Exercise requirements — All the lines below should appear again unchanged, though their pictures should not.

Stored data
·····
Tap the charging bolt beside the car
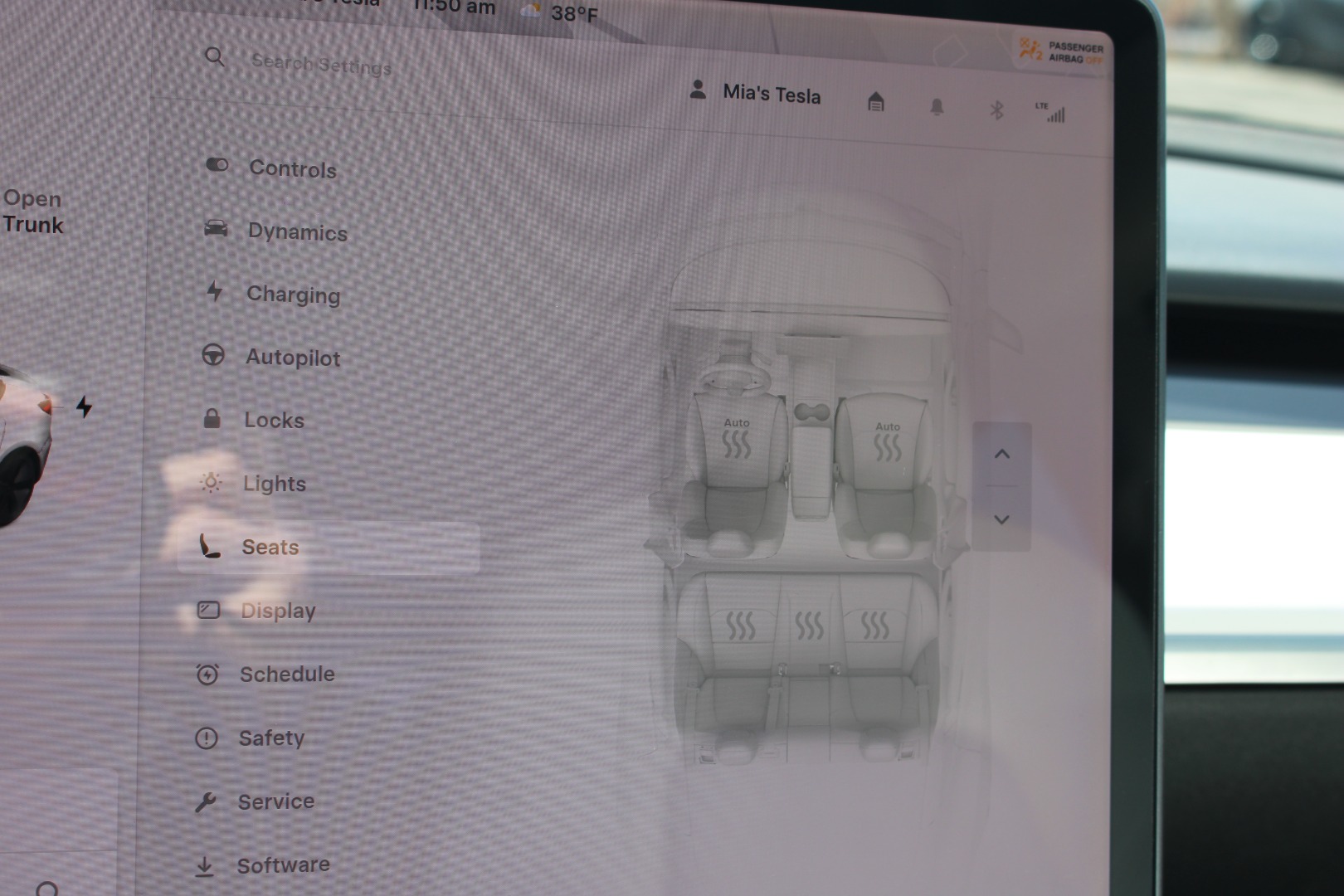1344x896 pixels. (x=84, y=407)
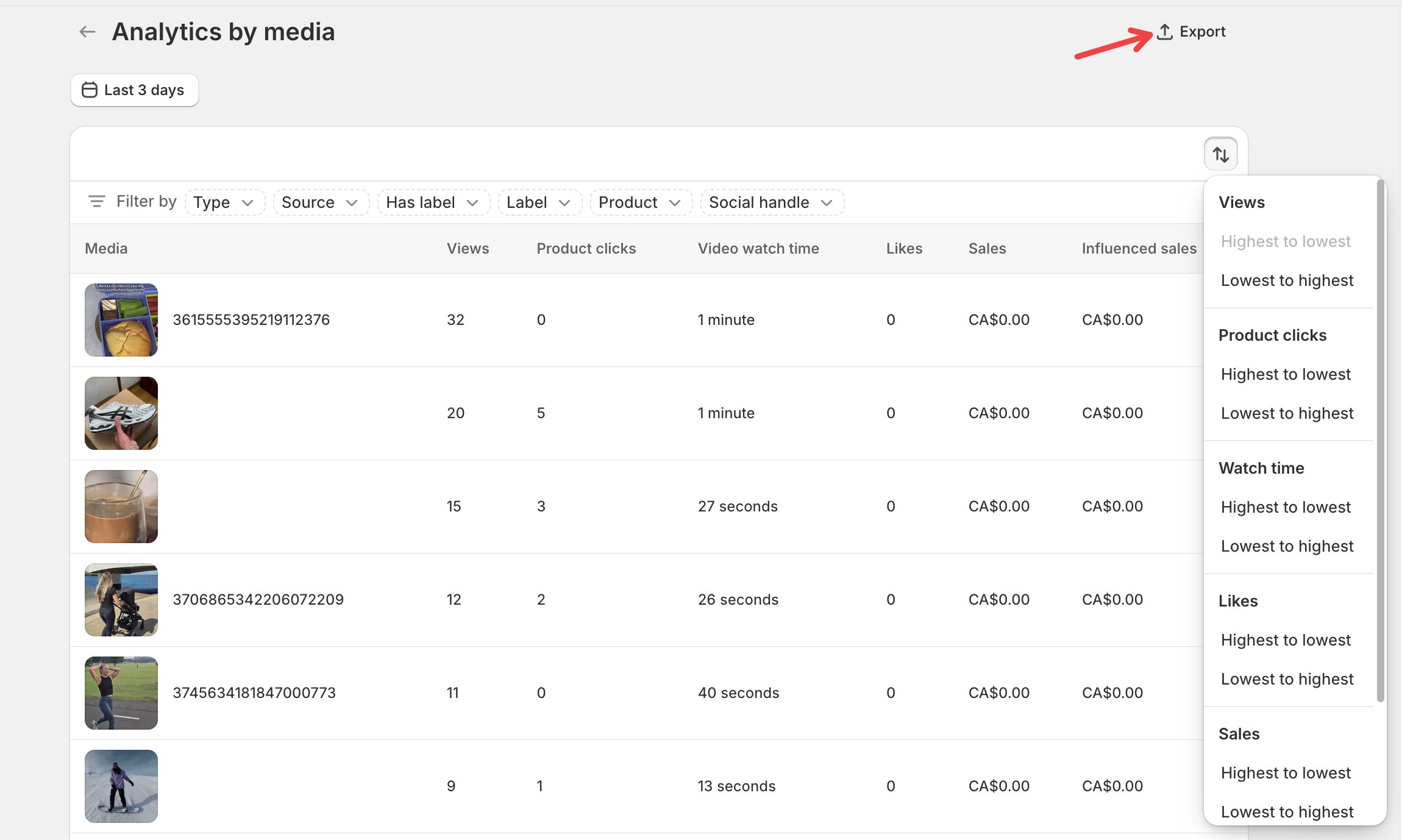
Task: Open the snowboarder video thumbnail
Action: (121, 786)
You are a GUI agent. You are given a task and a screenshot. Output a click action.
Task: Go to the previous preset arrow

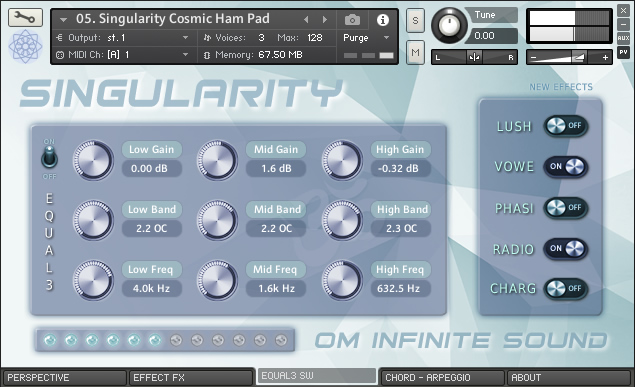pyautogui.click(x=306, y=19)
·····
Solved exercise —
Tap the charging bolt beside the car
1344x896 pixels. (x=84, y=407)
Task: Open the snowboarder video thumbnail
Action: (121, 786)
You are a GUI agent. You are given a task and a screenshot. Output a click action.
Task: Go to the previous preset arrow

pyautogui.click(x=306, y=19)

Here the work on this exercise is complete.